RAG Usage Guide

RAG (Retrieval-Augmented Generation) enables vector-based retrieval from historical operator codebases to find similar implementations, providing references for operator generation. This document describes how to install and use the RAG feature.

1. Install Dependencies

Install RAG-related dependencies by running the following command in the aikg directory:

pip install -r requirements_rag.txt

2. Download Embedding Model

RAG requires an embedding model to generate vector representations.

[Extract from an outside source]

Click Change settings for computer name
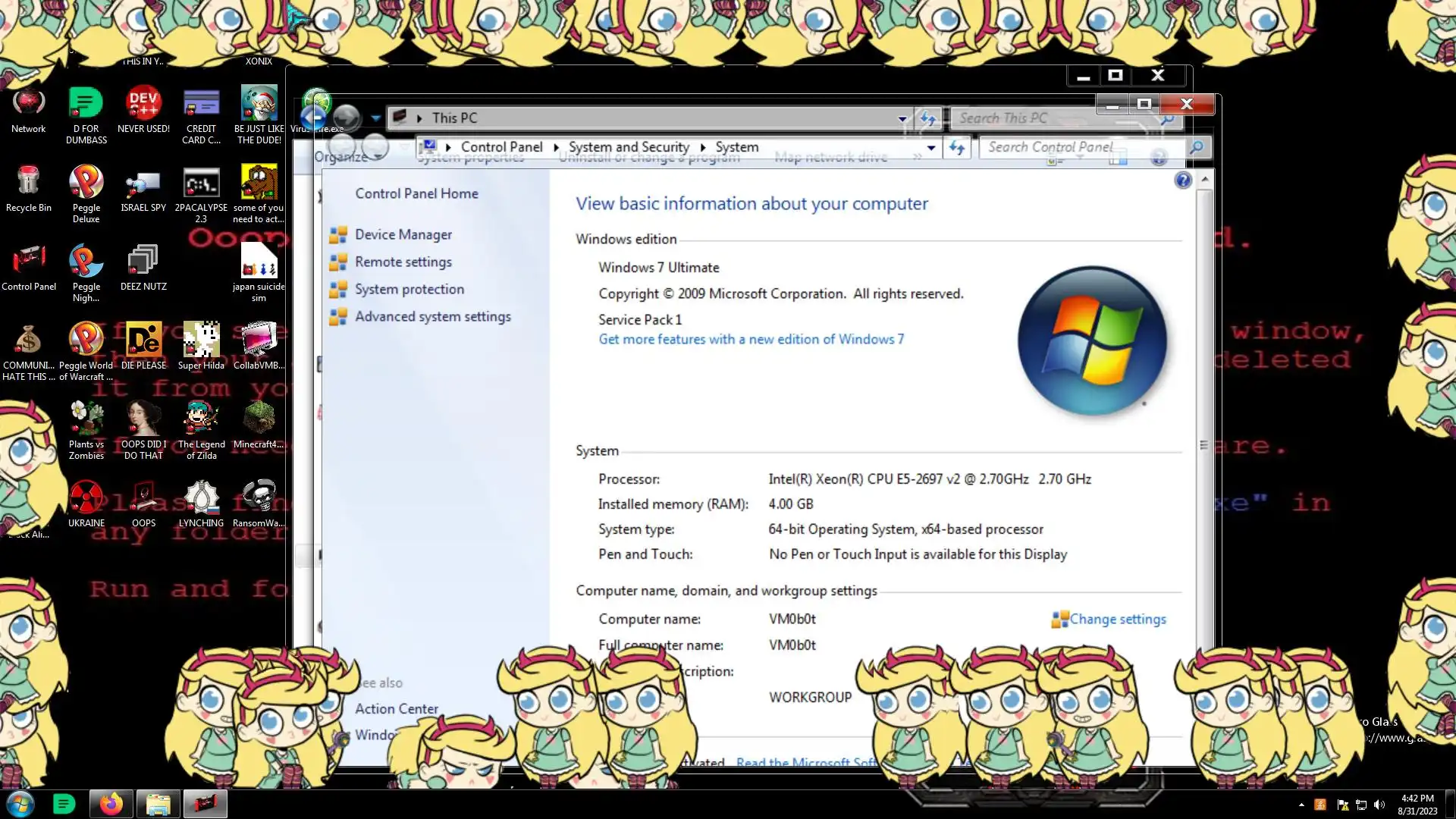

Download the model by running:

bash download.sh --with_local_model

This command downloads the text2vec-large-chinese model to ~/.aikg/text2vec-large-chinese.

Notes:

Model download requires network connectivity and may take some time on first run
The script skips download if the model directory already exists
To re-download, delete the ~/.aikg/text2vec-large-chinese directory first

3. AKG CLI Use RAG Feature

Enable RAG when generating operators by adding the --rag flag:

# Ascend 910B2
akg_cli op --framework torch --backend ascend --arch ascend910b2 --dsl triton_ascend --worker-url 127.0.0.1:9001 --rag

# CUDA A100: --backend cuda --arch a100 --dsl triton_cuda
# akg_cli op --framework torch --backend cuda --arch a100 --dsl triton_cuda --worker-url 127.0.0.1:9001 --rag

Notes:

--rag enables RAG, --no-rag disables it (default: disabled)
RAG automatically retrieves similar historical implementations as references during operator generation
Other parameters work the same as regular operator generation; see AKG CLI documentation for details

Complete example:

# Ascend 910B2 with RAG and intent
akg_cli op --framework torch --backend ascend --arch ascend910b2 --dsl triton_ascend --worker-url 127.0.0.1:9001 --rag --intent "implement fused softmax kernel for input [batch, head, seq, dim]"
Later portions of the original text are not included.